Access to firewood in rural pockets is also not as simple as purchasing it over the counter at a shop. It often requires exhausting physical labour to obtain. For land-owning communities, it is easier to obtain firewood as against the others, Nithya shares. “My family, for instance, was into betel leaf farming. We would use the roots of agathi keerai tree (used to support betel leaf farming) to fire our stoves. But if we weren’t cultivating or harvesting, both my parents would cycle a distance of 15-20 kilometres into the forest area and pick up firewood,” she explains.
She even points out that many women were and are at risk of harassment if and when they venture out alone to pick up firewood, especially Dalit women. Shalin Maria Lawrence, an intersectional feminist, corroborates, adding, “Even in the Vilathikulam case, the girl was killed because she ventured into the forest to relieve herself. If Dalit women are walking three or four kilometres in search of firewood, they would have and will still continue to be at risk.”
Scars of labour
The women who recollect the horrors of cooking on wood-fired stoves also remember how a common cold or fever lingered longer as the thick black ash and smoke from cooking irritated their lungs and throats. Resting for them, like most Indian women, was and is rarely an option leaving little to no room for recovery. The impact on their health was not only internal. Even today, women who cook three meals a day for their families sometimes sustain burns and scars, but the women say the risk was far greater when cooking on wood-fired stoves.
Today, with the simple turn of a knob, we can control our stoves. But cooking on a firewood stove demanded far more effort and constant attention. Arulmozhi explains that if she wanted a dish to simmer, she would remove one or two pieces of firewood to reduce the intensity of the flames. Doing so often led to injuries. Most of the time she burnt her fingers and hands, and occasionally her legs, too.
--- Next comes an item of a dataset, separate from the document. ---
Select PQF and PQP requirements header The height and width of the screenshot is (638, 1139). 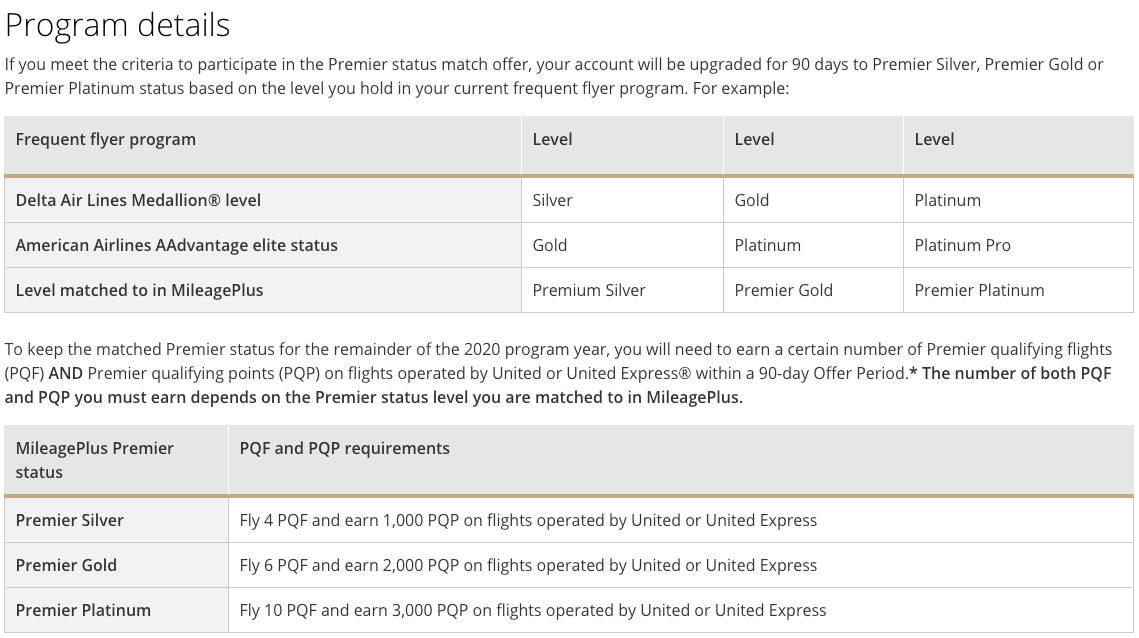coord(681,460)
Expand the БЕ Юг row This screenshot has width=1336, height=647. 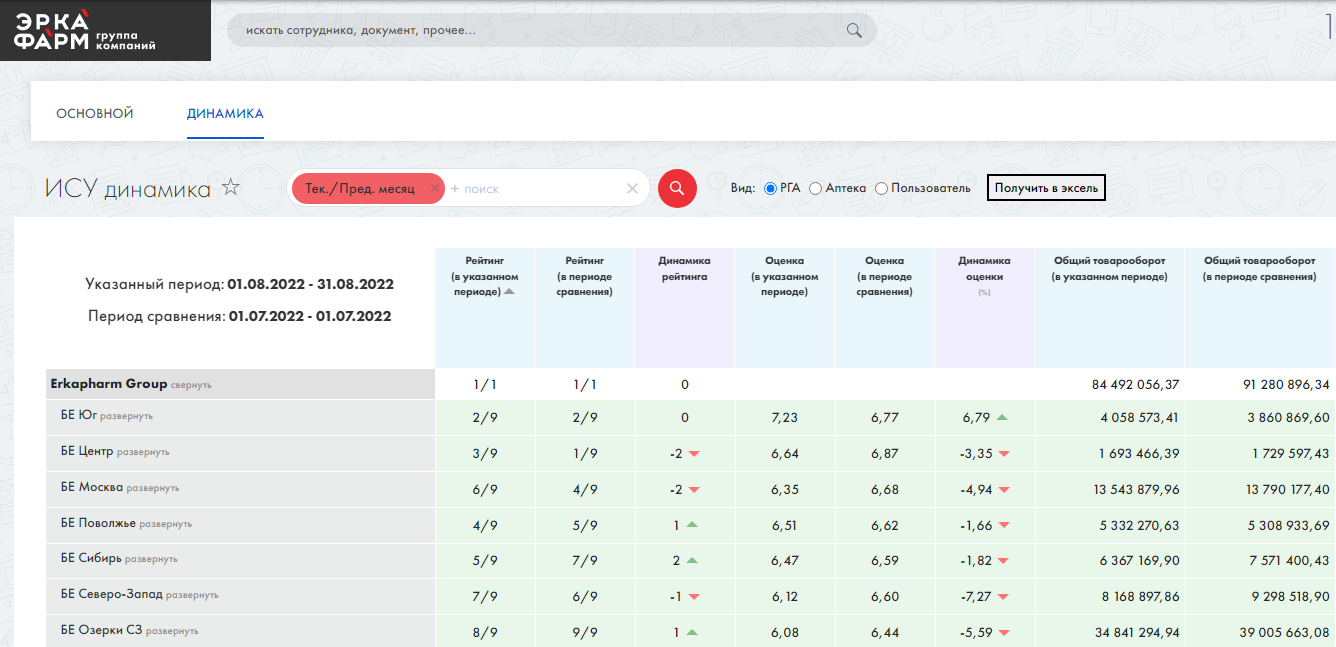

In addition to cooking over a fire, Gomathi and Arulmozhi were often responsible for grinding ingredients by hand using stone grinders such as the ammi kal and aatu kal, a process that left them increasingly exhausted and had to be followed up with cleaning the kitchen and the utensils.
Yet, beyond all this struggle, there are still conversations that insist food cooked this way — on wood-fired stoves and ground by hand — somehow tastes better. At best, Arulmozhi admits, the smoke from the fire might add a certain flavour to some non vegetarian dishes, but she insists it is not worth the effort and hardship involved. Nithya, meanwhile, adds that the fly ashes from the smoke would at most times fall into the food, and a burnt taste would linger in dishes including tea, milk, and rasam. As for the other physical labour, Shalin remarks, “As though it is not enough that Indian society already extracts relentless labour from women, these men want women to be more physically exhausted, stripping them off of the little freedom they have received thanks to industrialisation and modernisation.”
As far as the wood-fired stoves are concerned, these women’s experiences are not merely anecdotal. The Global Burden of Disease Study, published in 2019, found that Household Air Pollution (HAP) has caused nearly six lakh deaths across Indian households. Just a few years before this study was carried out, in 2016, to promote access to cleaner cooking fuel, the Government of India launched the Pradhan Mantri Ujjwala Yojana. The scheme claims to have expanded its reach to nearly 99 per cent of the country, making LPG connections widely accessible. However, the cost of LPG and the extent to which households are able to fully transition away from traditional fuels remain significantly understudied.
Against these already grim realities, such conversations online risk deepening the anxieties faced by many women, particularly those whose lives continue to be shaped by the overlapping burdens of caste and class.